### Texto del documento
● ● ● ● ●

El día que hablamos había perdido el bastón que le dieron en la Caja y el que andaba no le servía de gran cosa. Se movía con dificultad, respiraba con dificultad, pero su serenidad y su buen humor conmovían, aplastaban. No se sentía culpable ni responsable; no vivía la doble condena de haberse enfermado y tener que convertirse en unguerrero que triunfa sobre la enfermedad que padece. Voy a tener que irme de esta vida antes de lo que había pensado, listo

Pensar en la gran cantidad de vidas que se cruzan por casualidad en buses, tanto en largos recorridos como en trayectos cortísimos, siempre ha llamado mi atención. Es la muerte enhebrando hilos a través de los breves intercambios entre personas que nunca más vuelven a verse; intermitencias, miradas, palabras que desaparecen y golpean a la vuelta del tiempo como una iluminación repentina. 

Las cucarachas presencian esos encuentros, transitan resueltamente sobre esas pequeñas muertes que suceden todos los días en pasillos y asientos, y existen, a fin de cuentas, gracias a los sobros de todo aquello que dejamos atrás en cada uno de esos viajes.

Lo preocupante es el silencio

Pero lo más inquietante, si se aprecia desde lejos el bus de Siquirres, no son las patas y las antenas de ese montón de cucarachas enanas que suben y bajan el Braulio Carrillo varias veces al día; lo más inquietante es pensar que todas esas personas que diariamente hacen la ruta San José-Siquirres, que pagan por un servicio de transporte, convivan con una legión de cucarachas y se hayan resignado, desde hace años, a no hacer nada, a no decir absolutamente nada. 

El silencio de un bus infestado de insectos es lo que asusta, la pasiva resignación de cientos de personas acostumbradas a alimentar aquello que les roba la dignidad. Y asusta aún más saber que ese silencio de personas encorvadas por las deudas, el desempleo y las preocupaciones no se agota en los pasillos de estos buses, sino que está enquistado en las filas del supermercado, en las colas de los bancos, en muchos ministerios, en iglesias, cultos, universidades privadas, empresas privadas y restaurantes. Allí, en todos esos lugares, una legión silenciosa de ciudadanos observa los crueles mecanismos de una realidad que los aplasta, pero en lugar de reaccionar, se resigna a seguir alimentando cucarachas con los sobros de su cansancio.

● ● ● ● ●

### Datos proporcionados
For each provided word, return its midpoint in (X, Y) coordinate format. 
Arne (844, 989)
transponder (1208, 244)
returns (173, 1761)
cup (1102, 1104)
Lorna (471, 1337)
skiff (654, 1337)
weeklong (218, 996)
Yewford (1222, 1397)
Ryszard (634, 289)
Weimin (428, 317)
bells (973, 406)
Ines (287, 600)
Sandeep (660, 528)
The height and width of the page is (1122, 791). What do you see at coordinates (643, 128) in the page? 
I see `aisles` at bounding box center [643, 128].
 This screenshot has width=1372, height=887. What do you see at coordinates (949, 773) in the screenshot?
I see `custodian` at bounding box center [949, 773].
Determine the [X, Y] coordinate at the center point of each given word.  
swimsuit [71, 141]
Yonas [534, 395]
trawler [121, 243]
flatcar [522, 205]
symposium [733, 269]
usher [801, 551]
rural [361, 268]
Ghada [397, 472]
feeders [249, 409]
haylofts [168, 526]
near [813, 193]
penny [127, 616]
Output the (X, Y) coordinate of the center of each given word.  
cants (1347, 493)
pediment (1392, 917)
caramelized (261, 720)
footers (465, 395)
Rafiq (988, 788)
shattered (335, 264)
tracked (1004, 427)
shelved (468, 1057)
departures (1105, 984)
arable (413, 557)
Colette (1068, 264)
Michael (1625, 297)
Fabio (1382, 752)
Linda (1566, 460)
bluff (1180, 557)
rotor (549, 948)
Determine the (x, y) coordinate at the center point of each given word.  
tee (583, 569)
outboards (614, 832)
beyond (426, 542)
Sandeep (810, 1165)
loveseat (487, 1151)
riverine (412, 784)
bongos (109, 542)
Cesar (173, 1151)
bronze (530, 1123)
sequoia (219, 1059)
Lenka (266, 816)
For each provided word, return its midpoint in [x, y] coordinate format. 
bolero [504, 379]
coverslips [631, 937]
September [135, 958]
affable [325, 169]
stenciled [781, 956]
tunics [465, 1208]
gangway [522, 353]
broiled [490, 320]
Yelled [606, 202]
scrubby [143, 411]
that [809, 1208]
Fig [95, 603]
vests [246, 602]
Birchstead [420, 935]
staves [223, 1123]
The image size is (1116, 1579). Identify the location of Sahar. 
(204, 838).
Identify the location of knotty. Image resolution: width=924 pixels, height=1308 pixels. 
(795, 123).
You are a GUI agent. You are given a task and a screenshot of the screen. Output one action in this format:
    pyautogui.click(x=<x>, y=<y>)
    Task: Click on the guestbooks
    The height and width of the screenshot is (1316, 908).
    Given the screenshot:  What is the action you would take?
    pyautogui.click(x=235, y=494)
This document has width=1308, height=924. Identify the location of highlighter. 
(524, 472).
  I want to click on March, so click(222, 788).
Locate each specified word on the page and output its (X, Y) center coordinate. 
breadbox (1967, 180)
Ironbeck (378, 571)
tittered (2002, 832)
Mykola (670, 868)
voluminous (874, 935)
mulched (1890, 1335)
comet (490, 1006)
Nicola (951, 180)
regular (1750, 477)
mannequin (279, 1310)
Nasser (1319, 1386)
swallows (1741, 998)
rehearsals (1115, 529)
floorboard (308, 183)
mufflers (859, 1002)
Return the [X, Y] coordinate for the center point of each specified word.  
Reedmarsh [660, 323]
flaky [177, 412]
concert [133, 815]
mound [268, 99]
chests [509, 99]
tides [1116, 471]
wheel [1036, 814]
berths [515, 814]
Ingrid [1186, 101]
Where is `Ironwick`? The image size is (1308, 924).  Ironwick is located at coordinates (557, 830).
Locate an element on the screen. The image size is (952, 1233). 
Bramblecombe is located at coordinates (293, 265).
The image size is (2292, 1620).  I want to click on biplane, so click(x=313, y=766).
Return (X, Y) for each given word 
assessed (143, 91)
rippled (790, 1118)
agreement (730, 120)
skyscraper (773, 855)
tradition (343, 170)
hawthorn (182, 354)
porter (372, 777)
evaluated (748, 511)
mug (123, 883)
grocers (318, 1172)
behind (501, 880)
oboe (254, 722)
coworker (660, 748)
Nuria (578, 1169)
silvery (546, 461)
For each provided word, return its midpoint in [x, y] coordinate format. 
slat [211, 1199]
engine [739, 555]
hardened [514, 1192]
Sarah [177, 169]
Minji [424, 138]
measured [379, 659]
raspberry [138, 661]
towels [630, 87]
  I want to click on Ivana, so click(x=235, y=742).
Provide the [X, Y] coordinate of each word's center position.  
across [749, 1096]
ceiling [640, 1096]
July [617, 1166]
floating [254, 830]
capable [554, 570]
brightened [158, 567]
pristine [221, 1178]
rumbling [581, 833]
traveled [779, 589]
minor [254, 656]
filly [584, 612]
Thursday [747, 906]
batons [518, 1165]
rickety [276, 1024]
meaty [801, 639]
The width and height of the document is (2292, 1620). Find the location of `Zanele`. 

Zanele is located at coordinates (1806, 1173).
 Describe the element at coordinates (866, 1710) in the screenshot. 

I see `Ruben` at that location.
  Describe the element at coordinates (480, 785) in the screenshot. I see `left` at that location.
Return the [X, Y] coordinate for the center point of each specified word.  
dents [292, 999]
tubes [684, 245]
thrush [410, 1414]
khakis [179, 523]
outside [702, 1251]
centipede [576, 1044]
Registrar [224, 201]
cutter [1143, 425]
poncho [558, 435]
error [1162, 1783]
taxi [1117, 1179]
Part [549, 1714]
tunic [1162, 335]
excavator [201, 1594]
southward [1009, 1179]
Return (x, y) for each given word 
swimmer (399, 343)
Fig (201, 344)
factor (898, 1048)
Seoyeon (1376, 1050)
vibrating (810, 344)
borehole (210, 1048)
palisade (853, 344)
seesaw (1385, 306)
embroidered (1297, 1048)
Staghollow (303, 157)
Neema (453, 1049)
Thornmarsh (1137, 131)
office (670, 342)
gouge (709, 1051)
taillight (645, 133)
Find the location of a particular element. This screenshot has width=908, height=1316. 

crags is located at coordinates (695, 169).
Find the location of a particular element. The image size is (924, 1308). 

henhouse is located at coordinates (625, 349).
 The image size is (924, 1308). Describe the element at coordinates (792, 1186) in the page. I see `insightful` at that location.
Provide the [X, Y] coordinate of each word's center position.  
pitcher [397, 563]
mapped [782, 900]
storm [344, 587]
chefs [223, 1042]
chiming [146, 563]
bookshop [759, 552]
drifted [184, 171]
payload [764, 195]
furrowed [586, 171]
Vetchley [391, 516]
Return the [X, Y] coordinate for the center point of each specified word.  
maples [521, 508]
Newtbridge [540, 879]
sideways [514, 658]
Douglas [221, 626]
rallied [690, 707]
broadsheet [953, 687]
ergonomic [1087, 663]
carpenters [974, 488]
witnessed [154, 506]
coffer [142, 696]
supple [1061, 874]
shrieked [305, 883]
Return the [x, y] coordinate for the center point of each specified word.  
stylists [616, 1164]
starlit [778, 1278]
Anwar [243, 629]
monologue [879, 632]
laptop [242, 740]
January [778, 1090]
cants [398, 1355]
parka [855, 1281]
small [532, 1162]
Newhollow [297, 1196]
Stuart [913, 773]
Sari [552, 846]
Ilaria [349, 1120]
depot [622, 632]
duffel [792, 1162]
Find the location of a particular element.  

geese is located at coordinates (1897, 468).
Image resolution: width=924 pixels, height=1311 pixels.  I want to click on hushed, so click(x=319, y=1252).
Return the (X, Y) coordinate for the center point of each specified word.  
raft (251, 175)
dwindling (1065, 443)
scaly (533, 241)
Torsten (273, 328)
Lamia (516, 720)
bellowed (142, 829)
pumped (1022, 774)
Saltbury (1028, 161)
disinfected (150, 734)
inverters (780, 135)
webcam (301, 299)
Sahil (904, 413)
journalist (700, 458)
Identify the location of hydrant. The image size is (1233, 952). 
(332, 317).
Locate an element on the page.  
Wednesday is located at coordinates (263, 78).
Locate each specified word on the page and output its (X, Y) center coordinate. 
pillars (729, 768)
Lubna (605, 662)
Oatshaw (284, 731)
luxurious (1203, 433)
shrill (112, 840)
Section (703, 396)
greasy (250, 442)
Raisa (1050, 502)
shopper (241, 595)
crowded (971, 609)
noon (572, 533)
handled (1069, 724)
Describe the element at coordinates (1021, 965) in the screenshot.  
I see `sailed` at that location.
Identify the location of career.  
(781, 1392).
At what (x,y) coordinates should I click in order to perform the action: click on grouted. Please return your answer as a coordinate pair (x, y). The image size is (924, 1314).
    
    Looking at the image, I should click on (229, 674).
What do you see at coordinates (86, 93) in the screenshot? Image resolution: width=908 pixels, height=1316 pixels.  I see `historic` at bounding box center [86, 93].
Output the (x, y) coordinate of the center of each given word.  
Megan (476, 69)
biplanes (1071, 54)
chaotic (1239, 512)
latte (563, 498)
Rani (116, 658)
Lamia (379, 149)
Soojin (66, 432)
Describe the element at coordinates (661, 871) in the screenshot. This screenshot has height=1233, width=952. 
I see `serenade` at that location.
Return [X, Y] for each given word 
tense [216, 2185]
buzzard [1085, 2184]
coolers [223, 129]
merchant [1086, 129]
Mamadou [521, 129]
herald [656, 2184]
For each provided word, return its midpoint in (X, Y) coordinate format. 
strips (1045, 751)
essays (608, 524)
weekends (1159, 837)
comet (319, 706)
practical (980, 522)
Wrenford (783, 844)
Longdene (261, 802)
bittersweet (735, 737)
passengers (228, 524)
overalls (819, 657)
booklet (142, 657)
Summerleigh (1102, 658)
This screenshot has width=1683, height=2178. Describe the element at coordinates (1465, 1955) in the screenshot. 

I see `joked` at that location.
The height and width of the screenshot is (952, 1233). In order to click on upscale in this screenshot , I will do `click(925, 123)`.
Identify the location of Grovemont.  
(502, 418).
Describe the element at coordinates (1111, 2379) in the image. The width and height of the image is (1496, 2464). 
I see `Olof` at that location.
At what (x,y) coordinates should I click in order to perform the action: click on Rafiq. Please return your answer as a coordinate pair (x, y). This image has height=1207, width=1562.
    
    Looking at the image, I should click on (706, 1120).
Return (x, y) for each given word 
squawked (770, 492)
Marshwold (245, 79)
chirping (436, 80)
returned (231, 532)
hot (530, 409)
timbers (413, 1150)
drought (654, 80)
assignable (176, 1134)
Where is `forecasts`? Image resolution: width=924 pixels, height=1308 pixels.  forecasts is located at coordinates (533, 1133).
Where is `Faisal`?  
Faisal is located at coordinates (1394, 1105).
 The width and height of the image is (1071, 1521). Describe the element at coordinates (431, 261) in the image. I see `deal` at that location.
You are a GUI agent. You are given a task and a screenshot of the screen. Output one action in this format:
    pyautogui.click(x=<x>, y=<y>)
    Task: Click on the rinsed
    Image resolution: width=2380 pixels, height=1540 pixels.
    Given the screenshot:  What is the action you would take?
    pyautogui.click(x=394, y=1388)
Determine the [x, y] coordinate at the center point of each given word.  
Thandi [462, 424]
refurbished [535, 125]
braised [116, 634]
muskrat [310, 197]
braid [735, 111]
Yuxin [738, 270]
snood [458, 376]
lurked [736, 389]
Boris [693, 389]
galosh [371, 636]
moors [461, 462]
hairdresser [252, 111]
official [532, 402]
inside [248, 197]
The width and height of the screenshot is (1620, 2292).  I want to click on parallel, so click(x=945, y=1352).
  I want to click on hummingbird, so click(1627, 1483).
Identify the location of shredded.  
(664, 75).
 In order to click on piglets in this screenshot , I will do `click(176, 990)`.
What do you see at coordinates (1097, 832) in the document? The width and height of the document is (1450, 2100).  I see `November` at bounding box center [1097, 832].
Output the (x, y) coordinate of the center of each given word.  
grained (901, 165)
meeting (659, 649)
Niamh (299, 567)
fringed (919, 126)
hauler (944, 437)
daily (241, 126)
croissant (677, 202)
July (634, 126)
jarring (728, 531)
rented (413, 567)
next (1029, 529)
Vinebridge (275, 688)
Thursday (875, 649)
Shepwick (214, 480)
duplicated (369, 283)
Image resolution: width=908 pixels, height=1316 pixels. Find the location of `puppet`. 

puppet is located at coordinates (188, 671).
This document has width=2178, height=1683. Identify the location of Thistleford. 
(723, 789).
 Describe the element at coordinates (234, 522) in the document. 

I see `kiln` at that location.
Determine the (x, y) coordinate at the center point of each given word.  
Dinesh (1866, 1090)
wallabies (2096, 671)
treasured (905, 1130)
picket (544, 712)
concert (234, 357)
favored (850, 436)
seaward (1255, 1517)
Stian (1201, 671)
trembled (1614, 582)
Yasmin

● ● ● ● ●

### Qué hacer
Retoma el texto sobre el bus de Siquirres y el silencio de sus pasajeros a partir de su última oración y continúalo con el mismo tono.

### Respuesta
Al mismísimo chofer de uno de esos buses de Siquirres le escuché decir que cuando le toca quedarse a dormir en San José, en vez de quedarse en el cuarto que les paga la empresa, prefiere irse a la parte de atrás del bus y acostarse en el último asiento. Total, a las cucarachas de este bus ya las conozco bien. Prefiero envolverme en un par de cobijas que ir a ese cuartucho que nos asigna la empresa, donde el escándalo de los compañeros no deja dormir.

Las cucarachas del bus de Siquirres, vaya uno a saber por qué, me llevan una y otra vez a los choferes de esa misma línea, a sus formas de lidiar con el cansancio, a las estaciones de radio que escuchan, a las 18 morenas, a la forma en que enfrentan la neblina, los derrumbes y los malos salarios; a sus apodos y su sentido del humor, a sus problemas de diabetes por pasar tantas horas sentados y tomando Coca Cola. A la ruta 32 como una incisión en la montaña, a los administradores del sentido, a la gente que ama viajar en bus (aunque sea un trayecto corto) y a las personas que nunca viajan en bus y se pierden de las ventanas y de otras personas; a este año tan raro que no termina de acabarse, al plan fiscal, a los trabajadores que estuvieron en huelga, a las mamás jovencitas que viajan con bebés que no paran de llorar, a las señoras mayores que les cuesta subir o bajar las escaleras, a la prepotencia mafiosa de las calificadoras de riesgo, al edulcorado y vacío mensaje navideño de todos los presidentes que ha tenido este país, a la fuerza de una mujer que desea volver caminar, al cansancio y la fidelidad del hombre que la acompaña, a lo que se viene el próximo año, que no se sabe bien qué es pero que asusta, y ahí, de nuevo, a las cucarachas, insecto que es sombra, pasado, reflejo y futuro de la humanidad; a su persistencia de llevar 300 millones de años huyendo de la luz.

*Este texto fue originalmente publicado en la extinta Revista Paquidermo en diciembre de 2018.